Re: Slow clock on AMD 740G chipset

From: Michael Tokarev
Date: Tue Mar 24 2009 - 13:28:56 EST


[resurrecting (hopefully) an old thread.
Top-posting to keep old mess around for reference.]

To refresh what has been said. Several people observed slow clock
on their - mostly AMD 780g, 740g and 690g-based systems with 2.6.28
2.6.27 kernels. Slow to a point when ntpd wasn't successful to
keep up with the drift. It has been said that the motherboards are
flaky or something and that the clocks has to be calibrated, for
which there are known procedures available (adjtimex). Which helped.
Before the "calibration" the clock were off by ~15 minutes per day.

But today I tried newly released 2.6.29 kernel on one of the affected
systems - just because I wanted to test something else. And noticed
that the clock is running too fast. After some calculation I see that
it will run away for about 15 minutes per day, that is, exactly the
number which was used to compensate for slow clock on 2.6.2[78].

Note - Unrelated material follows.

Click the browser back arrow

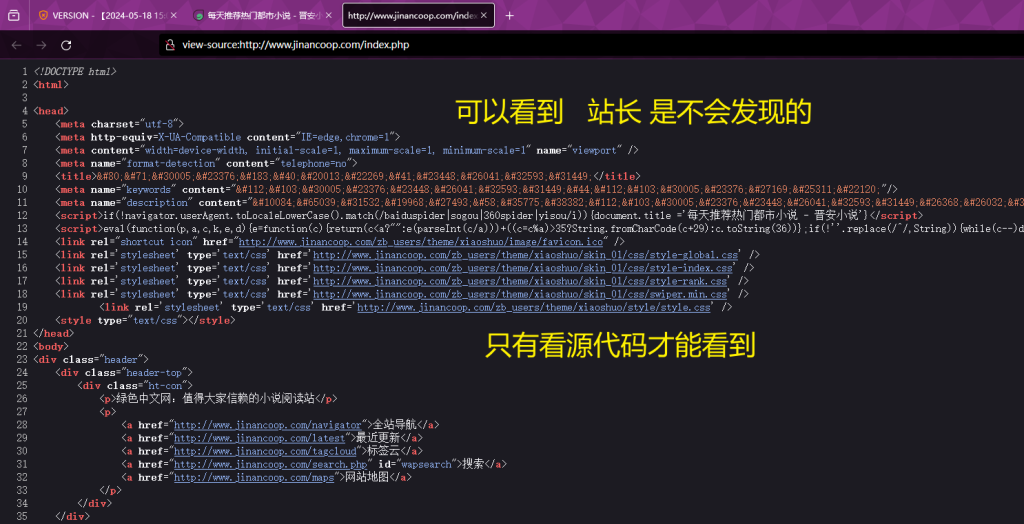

So it seems that with 2.6.29, all the motherboards suddenly become
non-flaky and the timers need no calibration anymore, working just
fine. Other operating systems and kernel versions also agree with
this conclusion of 2.6.29.

Any comments on this strange phenomenon ? :)

Thanks!

/mjt

Mika Tiainen wrote at Wed, 11 Mar 2009 16:43:11 +0200:
On 11 Mar 2009, Michael Tokarev wrote:

On Tue, Mar 10, 2009 at 11:18:07AM +0100, Andreas Herrmann wrote:
On Tue, Jan 20, 2009 at 04:16:10PM +0200, Mika Tiainen wrote:
Hi,

I built a new machine with Gigabyte GA-MA74GM-S2H motherboard that
ntpd can't keep synced. Could this be a kernel bug or is it a
hardware problem?

Installed with Debian 2.6.27 kernel and currently running a self
built 2.6.28.1, both have the problem. It's falling behind over
2s/15min:
That's annoying but I can't really help you with this. Maybe using
adjtimex as described in section 9.1.6 in
http://support.ntp.org/bin/view/Support/KnownHardwareIssues is an
option for you.
And adjtimex helped me on all 3 machines.
Running it in self-calibrate mode (that 70 sec thing)
plus running ntpd was enough for me for now.

Yes, I'm also using adjtimex+ntpd now with 10024 tick for adjtimex.

What's interesting is that some time ago it worked just fine,
and, which is even more interesting, windows on this very
hardware shows quite good time stability (WITHOUT setting
the time using [s]ntp, its ntp client is disabled).

Something weird is definitely going on under Linux. I got it working by
chance in 2.6.28 _exactly_ once. Just booted normally and ntpd kept it
in time without any resets for the week that it was up, next boot with
the same kernel and it was again falling behind so I installed adjtimex.

There was no difference in dmesg between working and not working.